##### Document text #####

Teenager Fights to Divorce Dad
Boy, 14, Wants to Cut Ties With the Man Who Killed His Mother
By Jonathan Finer
Washington Post Staff Writer
Monday, July 26, 2004; Page A06
BOSTON -- It was almost six years ago that Patrick Holland kissed his mother good night for the last time and went to bed in a room with Sesame Street curtains and Power Ranger dolls.
Hours later, while the 8-year-old slept, his father smashed through a downstairs window of the Quincy, Mass., home, beat Elizabeth Holland with the butt of a .22-caliber rifle and shot her dead.
"I was wondering why my mom hadn't woken me up for school," Patrick, now 14, wrote in January on a Web site established as a memorial to his mother. When he entered her room, he wrote, he saw her "bloody, beaten body."
"I was in shock," he continued. "I tried to wake her up."
Monday the teenager will ask a Massachusetts judge to terminate his father's parental rights -- the rough legal equivalent of a divorce -- in a case with few precedents that could be decided this week.
Daniel Holland is serving a life sentence for murder in a Shirley, Mass., prison. But as far as Patrick is concerned, his father is still too involved in his life. Holland occasionally requests information from Patrick's counselors and seeks updates on his son's grades and baseball games, which permanent guardians Ron and Rita Lazisky say they are legally obligated to provide.
The Laziskys, who were Patrick's mother's close friends, agreed in a custody settlement with his grandparents not to adopt Patrick before 2005. Holland's parental rights must be severed for the adoption to go through.
"It would mean a lot to us but mostly to Patrick to be able to cut that off completely," said Ron Lazisky, in whose Sandown, N.H., home the boy has lived for five years. "He needs this for his emotional closure."
At the request of lawyers for both Patrick and his father, the trial will be closed to the public. Lazisky declined to make Patrick available to be interviewed for this story, citing a request from the teenager's attorney, Brian Clerkin, that he not speak to the media so close to the trial.

##### The data #####

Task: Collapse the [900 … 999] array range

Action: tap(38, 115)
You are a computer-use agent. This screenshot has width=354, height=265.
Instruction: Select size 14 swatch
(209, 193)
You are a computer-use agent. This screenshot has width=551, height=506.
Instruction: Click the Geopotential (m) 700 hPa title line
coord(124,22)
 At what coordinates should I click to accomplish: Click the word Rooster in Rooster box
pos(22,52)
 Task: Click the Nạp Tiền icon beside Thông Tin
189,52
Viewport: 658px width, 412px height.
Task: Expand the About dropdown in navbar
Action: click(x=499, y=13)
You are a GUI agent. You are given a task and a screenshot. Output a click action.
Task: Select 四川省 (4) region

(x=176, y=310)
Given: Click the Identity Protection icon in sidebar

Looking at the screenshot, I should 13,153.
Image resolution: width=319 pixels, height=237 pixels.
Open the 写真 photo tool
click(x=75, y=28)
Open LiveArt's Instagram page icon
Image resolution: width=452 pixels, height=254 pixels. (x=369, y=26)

#####
##### The data #####

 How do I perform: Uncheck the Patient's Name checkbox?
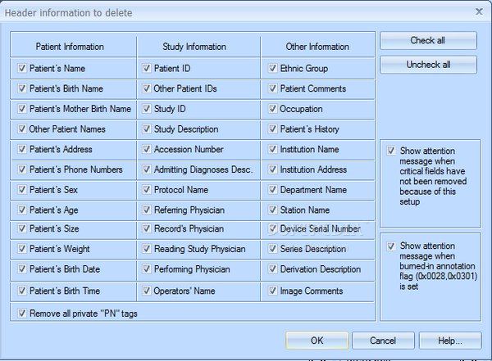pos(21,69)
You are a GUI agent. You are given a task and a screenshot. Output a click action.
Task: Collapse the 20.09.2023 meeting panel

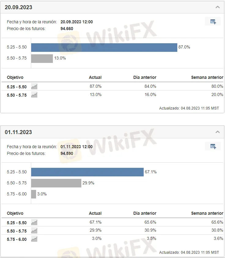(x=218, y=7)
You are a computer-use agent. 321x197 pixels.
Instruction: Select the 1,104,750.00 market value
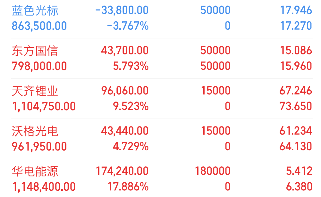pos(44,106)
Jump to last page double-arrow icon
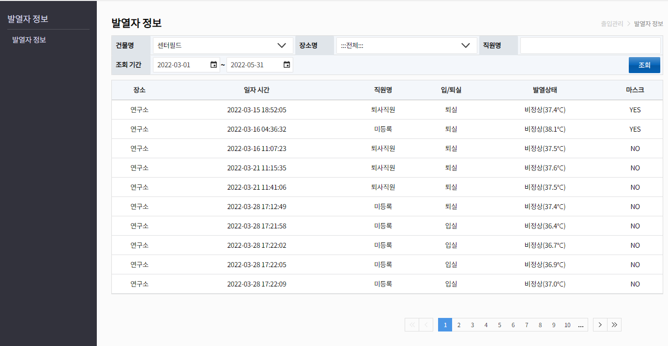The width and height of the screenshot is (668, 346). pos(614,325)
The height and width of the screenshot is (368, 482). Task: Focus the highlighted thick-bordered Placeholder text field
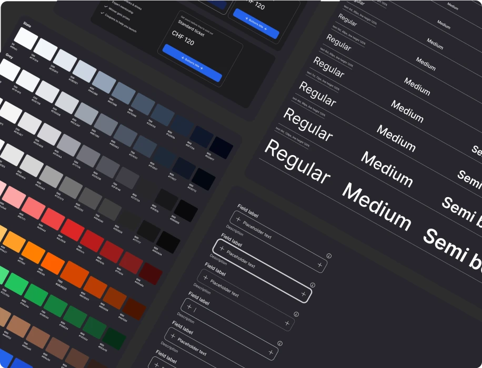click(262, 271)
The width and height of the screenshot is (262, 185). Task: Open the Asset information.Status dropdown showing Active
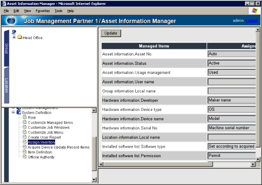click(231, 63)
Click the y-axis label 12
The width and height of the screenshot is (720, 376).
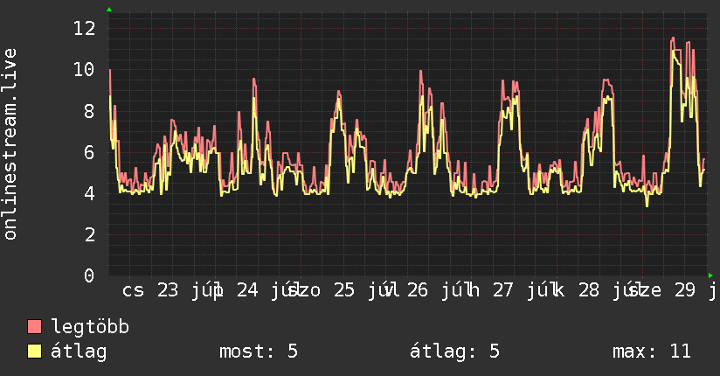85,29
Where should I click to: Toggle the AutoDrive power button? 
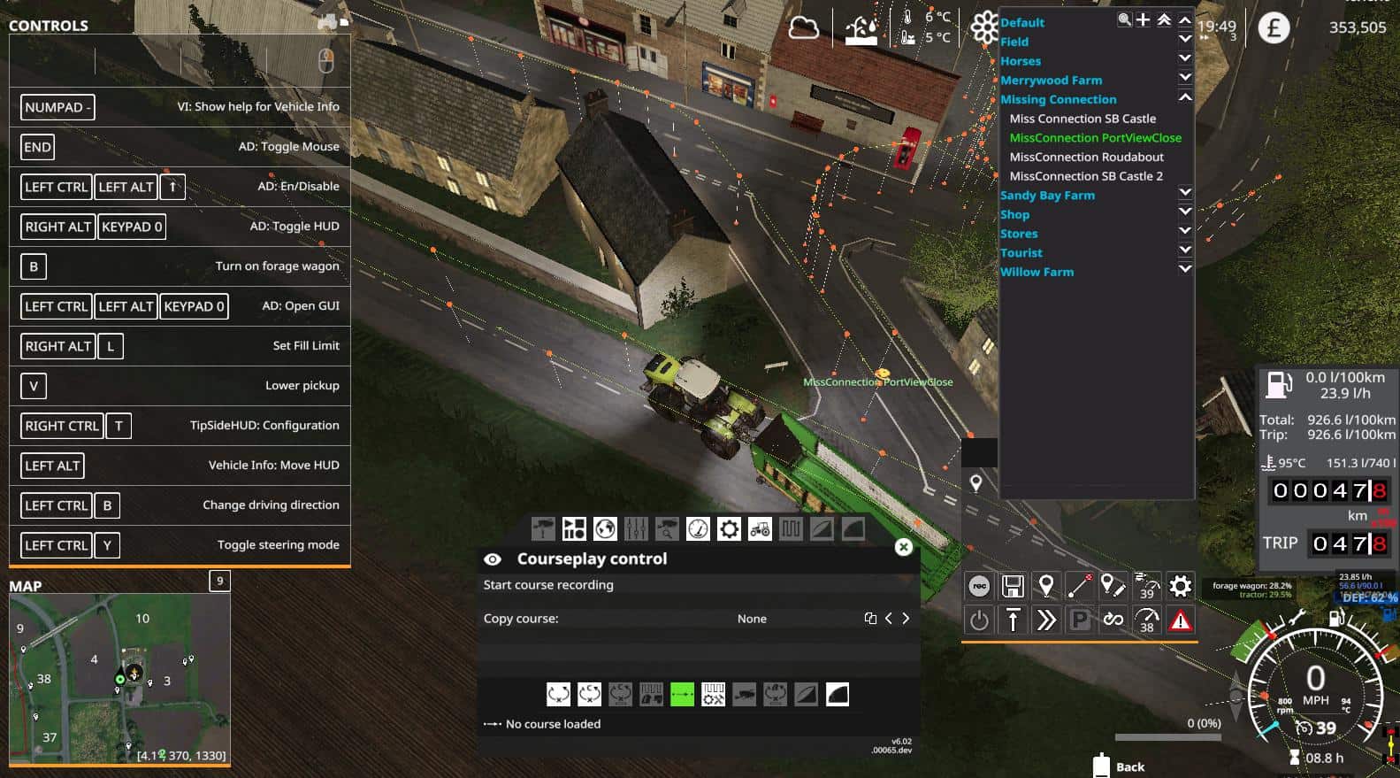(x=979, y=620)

#####

__Problem set__:
1. In the news article about Patrick Holland's case, why did Ron Lazisky decline to make Patrick available for an interview? Answer in one to three sentences.
2. Continue the news article about Patrick Holland's case after its final sentence.

__Exercise results__:
1. Ron Lazisky cited a request from Patrick's attorney, Brian Clerkin. Clerkin had asked that the teenager not speak to the media so close to the trial.

2.
Neither Clerkin nor Daniel Holland's lawyer Patricia Gorman returned repeated telephone calls last week.
The case is unusual because Patrick, and not his guardians, is petitioning to sever ties with his biological father. "It is a very important case because it represents the concept that children should have a say in important legal matters affecting them," said Howard Davidson, director of the American Bar Association Center on Children and the Law.
He said the court would look at two legal criteria: whether grounds for termination were established by "clear and convincing evidence" and whether termination of Holland's parental rights is in Patrick's best interest.
Unlike some states, Massachusetts does not have a statute that requires termination of parental rights in the case of a domestic murder. Denise Monteiro, a spokeswoman for the state Department of Social Services, which is a party to Patrick's petition, said she is aware of only a few cases in which a child had sued to sever ties with a parent.
In trials in 1992 and 1993, two Florida children terminated the rights of their parents. One of the cases, involving Gregory Kingsley, who was 12 years old at the time, was overturned on appeal.